───── Data section
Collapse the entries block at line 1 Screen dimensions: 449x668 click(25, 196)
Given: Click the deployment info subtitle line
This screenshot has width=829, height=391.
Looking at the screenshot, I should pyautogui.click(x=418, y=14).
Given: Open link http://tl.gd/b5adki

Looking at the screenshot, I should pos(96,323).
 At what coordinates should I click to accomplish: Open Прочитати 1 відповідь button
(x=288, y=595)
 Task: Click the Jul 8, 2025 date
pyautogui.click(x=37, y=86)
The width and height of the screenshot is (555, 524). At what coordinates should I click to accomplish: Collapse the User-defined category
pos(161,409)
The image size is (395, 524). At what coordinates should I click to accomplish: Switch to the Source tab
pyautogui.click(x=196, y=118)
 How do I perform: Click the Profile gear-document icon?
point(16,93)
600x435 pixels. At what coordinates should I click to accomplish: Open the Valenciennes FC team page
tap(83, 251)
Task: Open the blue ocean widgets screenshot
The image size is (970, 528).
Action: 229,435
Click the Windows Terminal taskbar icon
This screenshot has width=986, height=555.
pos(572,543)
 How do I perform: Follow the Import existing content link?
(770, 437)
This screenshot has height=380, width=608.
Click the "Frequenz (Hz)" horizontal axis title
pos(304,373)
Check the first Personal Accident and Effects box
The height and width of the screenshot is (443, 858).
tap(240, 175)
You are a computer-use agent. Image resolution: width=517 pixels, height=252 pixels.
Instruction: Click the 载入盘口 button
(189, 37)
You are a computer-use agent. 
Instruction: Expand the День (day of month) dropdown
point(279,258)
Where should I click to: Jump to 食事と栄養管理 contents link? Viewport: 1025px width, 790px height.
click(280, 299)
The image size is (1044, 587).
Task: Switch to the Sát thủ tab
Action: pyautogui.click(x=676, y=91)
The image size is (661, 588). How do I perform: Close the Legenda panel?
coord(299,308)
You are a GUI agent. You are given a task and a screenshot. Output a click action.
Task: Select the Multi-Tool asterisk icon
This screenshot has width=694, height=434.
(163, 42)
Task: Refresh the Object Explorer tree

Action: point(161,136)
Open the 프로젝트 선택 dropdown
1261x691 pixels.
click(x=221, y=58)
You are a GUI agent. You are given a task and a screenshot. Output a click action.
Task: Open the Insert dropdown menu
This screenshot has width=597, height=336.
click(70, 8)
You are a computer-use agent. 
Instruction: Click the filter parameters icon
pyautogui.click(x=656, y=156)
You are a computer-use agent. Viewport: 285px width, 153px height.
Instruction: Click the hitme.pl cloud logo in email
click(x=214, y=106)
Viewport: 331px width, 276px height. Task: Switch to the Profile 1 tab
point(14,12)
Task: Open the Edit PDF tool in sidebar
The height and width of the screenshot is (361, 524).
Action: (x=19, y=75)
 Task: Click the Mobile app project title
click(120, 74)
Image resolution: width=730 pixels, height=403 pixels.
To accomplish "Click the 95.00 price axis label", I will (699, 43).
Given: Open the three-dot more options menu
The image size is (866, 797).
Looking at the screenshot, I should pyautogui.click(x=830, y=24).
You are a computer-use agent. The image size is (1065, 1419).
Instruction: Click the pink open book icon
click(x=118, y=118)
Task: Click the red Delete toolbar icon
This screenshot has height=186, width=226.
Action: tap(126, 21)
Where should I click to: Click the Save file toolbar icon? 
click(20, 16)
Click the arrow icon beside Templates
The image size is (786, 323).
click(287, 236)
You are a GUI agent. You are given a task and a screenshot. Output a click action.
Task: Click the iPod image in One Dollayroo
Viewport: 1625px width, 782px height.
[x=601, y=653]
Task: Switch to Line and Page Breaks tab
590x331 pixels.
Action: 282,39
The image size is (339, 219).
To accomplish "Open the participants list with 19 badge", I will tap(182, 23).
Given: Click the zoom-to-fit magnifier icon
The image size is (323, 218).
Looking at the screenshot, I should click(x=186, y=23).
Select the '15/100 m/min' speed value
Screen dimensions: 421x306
──────────
▶ **Task prompt**: Retype the lines from the one containing "Task: Click the red Delete toolbar icon" through the one containing "Action: 282,39", inclusive, reproducing each one verbatim.

▶ **Response for this exercise**:
Task: Click the red Delete toolbar icon
This screenshot has height=186, width=226.
Action: tap(126, 21)
Where should I click to: Click the Save file toolbar icon? 
click(20, 16)
Click the arrow icon beside Templates
The image size is (786, 323).
click(287, 236)
You are a GUI agent. You are given a task and a screenshot. Output a click action.
Task: Click the iPod image in One Dollayroo
Viewport: 1625px width, 782px height.
[x=601, y=653]
Task: Switch to Line and Page Breaks tab
590x331 pixels.
Action: 282,39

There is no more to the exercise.